Your revenue goal for the quarter is clear. How you reach it is not. In fact, it’s likely that only 57% of your sales reps will hit their quota. What might that mean for you if this trend continues? Let’s try not to think about it.
The solution to the problem is clear: sales team development. Sales team development refers to the development of your entire sales team, from management to reps. What most sales leaders don’t realize is how much of an impact frontline sales manager development has on goal attainment. A company that invests $2,500 per frontline sales manager per year increases revenue plan attainment by 18.4%—on average, 106.7%—compared to those who don’t. Now, let’s think about what that might do for your career!
The sales development loop is a simple, yet highly effective process for improving the performance of busy sales teams. It puts the development of your entire team on auto-pilot by running each loop over the course of a quarter (three months), broken up into three 30-day segments.
Though we have run development loops that attempted to improve multiple types of sales interactions, we’ve found that they are far more successful when each loop is focused on just one specific interaction. Begin your sales development loop by identifying a specific area of the sales process that you want to improve.
For many teams just getting started with the sales development loop process, we recommend starting with the discovery call (or equivalent). The main reason for this is, based on the 30,000+ sales calls we’ve observed, 25% of qualified opportunities are wasted due to poor discovery calls. Even just a small decrease in that number will have a huge impact on your business.
Note that sales team development also includes managers, so you can also target the development of your sales managers using the development loop. Because training dollars are traditionally spent on sales skills training for reps, few managers receive relevant sales management coaching needed to develop critical management skills. Leaders who are interested in the development of their sales managers might target the forecast review, for example, to improve the effectiveness of manager-to-seller interactions.

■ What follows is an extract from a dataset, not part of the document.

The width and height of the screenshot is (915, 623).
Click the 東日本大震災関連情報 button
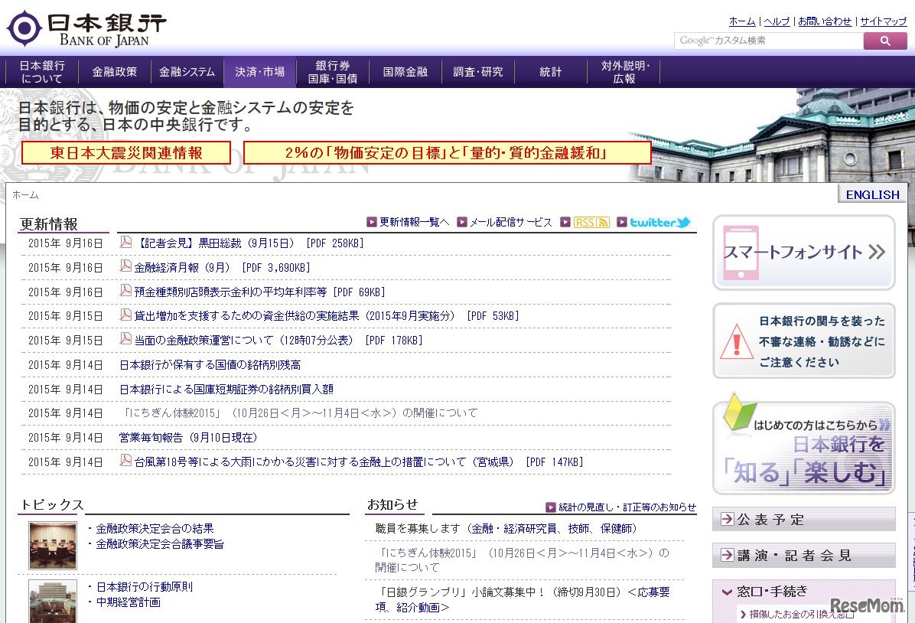tap(127, 152)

The main idea is to pick just one interaction to focus on for each sales development loop. Once you decide on that interaction, take the time to identify what behaviors and characteristics make that interaction successful to create an “assessment map”.
Step 1: Calibrate Your Sales Development Loop
Your sales assessment map can be a simple spreadsheet that plots attributes and behaviors you are looking for in the interaction against the score you would give for each seller or manager being assessed. For example, when assessing your team’s sales discovery calls, you’ll want to identify how well they set an agenda, ask qualifying questions, build rapport, and close for next steps. Rate each behavior on a scale of 1 to 5, 1 meaning “non-existent” and 5 meaning “excellent”.
The sales assessment map will help you stay focused on the behaviors that you’ve identified as most important to making the interaction successful. It will also help keep your scoring and feedback consistent and objective for each person being assessed.
Step 2: Baseline Sales Skills Assessment
Take the first 30 days of the sales development loop to observe your sales team’s behavior in the specific development area you are focusing on to get a baseline for where your team’s skill level is currently. Resist the temptation to try and fix problems as you see them. Just focus on understanding the current state.
There are two ways you can observe your sales team. You can either sit in on a live call or you can have them submit a call recording. Either way, have your assessment map ready for each call you observe so you can score performance as you go.
Call recording can save you a bit of time, and it provides you with real-life examples of what great performance looks like. When you start coaching your team in the next step, showing these examples to your reps will help them understand exactly what you are looking for.
Step 3: Activate Sales Coaching & Development
The next 30 days of the sales development loop is dedicated to coaching. Based on your assessments, how can you most efficiently allocate your time and energy toward developing your sales team to have maximum impact? This will take some practice, but getting good at it will save you a lot of time.
Chances are you will find that some reps are great in some areas, but need further development in others. Your assessment maps will highlight specifically who needs help in each area, allowing you to efficiently and effectively coach based on personal strengths and opportunities for improvement.
Step 4: Measure Sales Development Progression
Finally, the last 30 days of the sales development loop is meant to observe your team a second time and look for skills progression. Can you see evidence that your team is improving? Celebrate progress on the skill the same way you would celebrate hitting quota and you will be on your way toward creating an environment for your people to get better.
Sales team development isn’t for everyone. It takes a certain type of forward-thinking sales leader to commit to “slowing down to go further.” But once they see the final results, those that do make the commitment are energized and excited to do more. And, no, it’s not just about keeping your job. It’s really about building a world-class sales organization and a sustained revenue-generating machine through continual coaching and development.